╭─ MATERIAL SUPPLIED
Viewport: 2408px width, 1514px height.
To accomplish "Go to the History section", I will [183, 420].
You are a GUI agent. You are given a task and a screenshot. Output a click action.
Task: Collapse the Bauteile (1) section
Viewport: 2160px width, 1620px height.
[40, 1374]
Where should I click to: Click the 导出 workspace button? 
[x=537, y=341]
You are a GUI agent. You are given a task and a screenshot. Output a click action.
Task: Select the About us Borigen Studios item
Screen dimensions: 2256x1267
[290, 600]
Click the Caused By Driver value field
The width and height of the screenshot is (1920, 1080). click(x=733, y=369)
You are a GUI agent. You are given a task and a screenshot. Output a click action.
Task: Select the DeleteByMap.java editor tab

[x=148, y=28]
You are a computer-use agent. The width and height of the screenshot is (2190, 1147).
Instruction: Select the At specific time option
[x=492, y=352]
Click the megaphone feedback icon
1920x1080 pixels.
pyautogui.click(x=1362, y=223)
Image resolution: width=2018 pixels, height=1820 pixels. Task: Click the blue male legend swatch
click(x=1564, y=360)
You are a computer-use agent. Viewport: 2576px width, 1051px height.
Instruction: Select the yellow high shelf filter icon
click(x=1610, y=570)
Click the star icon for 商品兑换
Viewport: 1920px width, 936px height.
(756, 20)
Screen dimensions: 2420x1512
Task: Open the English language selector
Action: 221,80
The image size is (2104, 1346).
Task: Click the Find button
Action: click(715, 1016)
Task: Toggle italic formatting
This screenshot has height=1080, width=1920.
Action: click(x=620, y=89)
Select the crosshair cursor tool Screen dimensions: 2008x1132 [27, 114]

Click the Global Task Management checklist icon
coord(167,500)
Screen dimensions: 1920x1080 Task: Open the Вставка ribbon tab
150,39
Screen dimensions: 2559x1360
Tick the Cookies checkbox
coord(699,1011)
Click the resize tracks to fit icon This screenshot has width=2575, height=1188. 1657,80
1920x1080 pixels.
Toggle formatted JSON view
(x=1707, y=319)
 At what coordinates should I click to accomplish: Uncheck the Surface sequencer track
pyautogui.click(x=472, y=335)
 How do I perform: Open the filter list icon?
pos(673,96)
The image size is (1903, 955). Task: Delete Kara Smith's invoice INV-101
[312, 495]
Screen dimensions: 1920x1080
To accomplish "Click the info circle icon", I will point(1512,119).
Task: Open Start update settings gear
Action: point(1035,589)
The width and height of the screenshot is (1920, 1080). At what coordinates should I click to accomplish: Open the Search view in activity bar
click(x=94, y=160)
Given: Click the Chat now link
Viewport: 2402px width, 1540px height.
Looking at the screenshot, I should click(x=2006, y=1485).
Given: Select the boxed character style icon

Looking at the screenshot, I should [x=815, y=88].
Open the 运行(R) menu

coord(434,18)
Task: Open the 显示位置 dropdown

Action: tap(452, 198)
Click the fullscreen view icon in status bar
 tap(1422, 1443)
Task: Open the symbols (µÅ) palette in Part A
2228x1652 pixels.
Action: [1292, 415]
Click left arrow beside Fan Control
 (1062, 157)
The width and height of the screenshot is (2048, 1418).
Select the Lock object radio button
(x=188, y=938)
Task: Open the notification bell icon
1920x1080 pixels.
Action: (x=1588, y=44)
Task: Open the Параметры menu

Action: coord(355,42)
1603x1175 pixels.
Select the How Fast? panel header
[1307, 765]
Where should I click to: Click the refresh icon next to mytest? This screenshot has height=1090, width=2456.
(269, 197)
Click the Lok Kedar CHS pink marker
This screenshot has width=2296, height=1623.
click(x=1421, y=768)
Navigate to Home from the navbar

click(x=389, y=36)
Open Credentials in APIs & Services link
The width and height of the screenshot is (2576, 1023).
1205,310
╰─
Return the lines of the listing where the string "computer" appears.

[YOUR SOLUTION]
You are a computer-use agent. The width and height of the screenshot is (2190, 1147).
You are a computer-use agent. Viewport: 2576px width, 1051px height.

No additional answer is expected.